───── Vorliegender Text

Irritierte Blicken warfen am 29. und 30. Juli die am Rhein entlang Spazierenden und Joggenden am Wochenende in Richtung Tanzbrunnen. Ein Strand überschwemmt von schwarzgewandeten Gestalten, (in ihren Ohren wahrscheinlich) seltsam anmutende Klänge vom Gelände  – was war da nur los? Doch was für diese Menschen irritierend war, erfreute die schwarzgewandeten Gestalten, umso mehr: es war Amphi Festival! Ein Wochenende voller guter Musik, netter Menschen und toller Atmosphäre. Das Line-Up zeigte sich mal wieder hochkarätig, gekrönt von den sechs Headlinern für die zwei Tage auf den drei Bühnen: Diorama und L’ame Immortelle auf der Orbit Stage, Welle:Erdball und Actors im Theater, Deine Lakaien und OMD auf der Main Stage.

Als wäre die Vorfreude auf das Amphi nicht eh schon groß genug gewesen, kam kurz vorher die gute Nachricht: der Pegel des Rheins war etwas gestiegen, die Prognosen waren gut – das Schiff konnte an seinen Platz am Tanzbrunnen liegen. Demnach war die Orbit Stage auch sehr gut besucht. Gerade bei den Headlinern hatte dies aber auch einen Nachteil, da aufgrund des limitierten Platzes auf dem Schiff nicht alle Menschen ihre Lieblingsbands sehen konnten. So hörte man, wie viele Amphi-Besucher lange für die Headliner anstanden, dann aber aufgrund dieser begrenzten Kapazität nicht mehr auf das Schiff kamen. Das ist äußerst schade, aus Sicht der Sicherheit (und des persönlichen Gefühls, weil gequetscht wie in einer Sardinen-Büchse will man da ja auch nicht rumstehen) aber völlig verständlich. Die Stimmen werden aber immer lauter, dass für die Orbit Stage eine Alternative gesucht werden sollte. Was natürlich schade wäre, denn die Atmosphäre auf der MS RheinEnergie ist fantastisch.

──────────
───── Inhalt des Datensatzes

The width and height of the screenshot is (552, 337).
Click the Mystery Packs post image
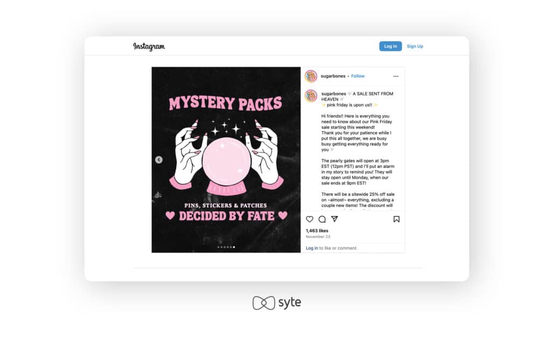coord(226,160)
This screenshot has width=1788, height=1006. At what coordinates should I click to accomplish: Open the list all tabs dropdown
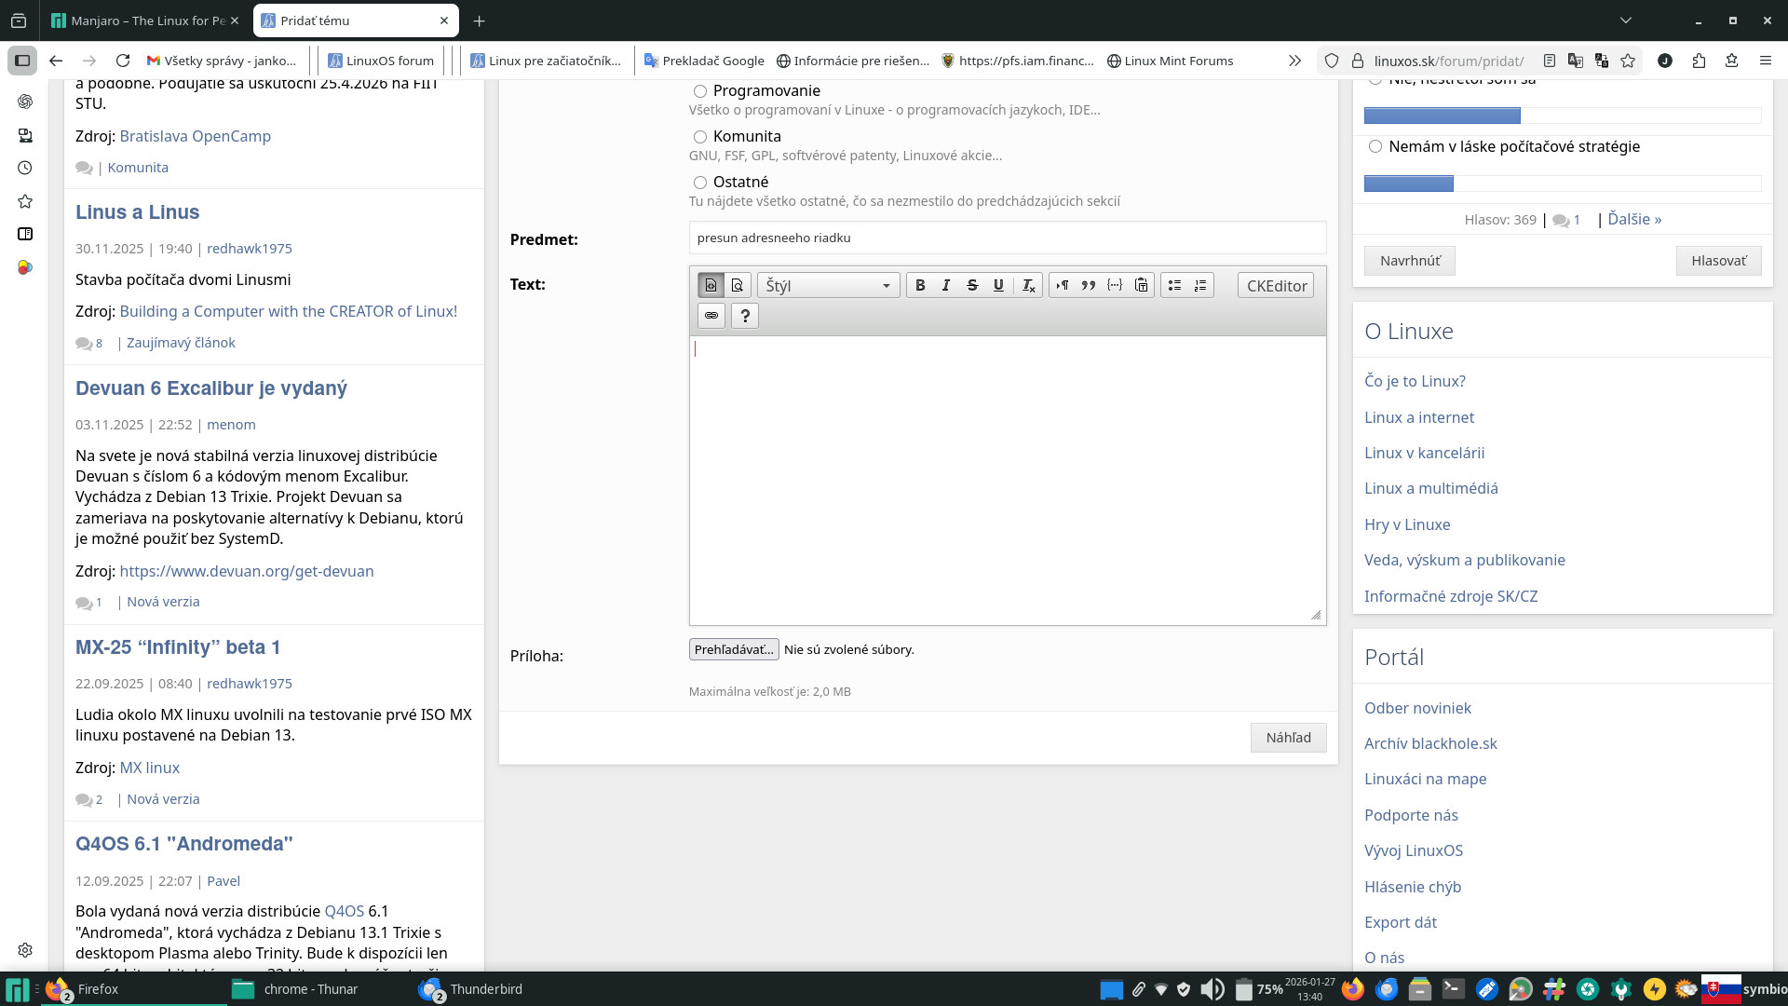[1625, 20]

──────────

#### [Aufgabe]
Gib an, auf welcher Bühne laut dem Bericht über das Amphi Festival Welle:Erdball und Actors auftraten.

#### [Antwort]
Welle:Erdball und Actors traten im Theater auf.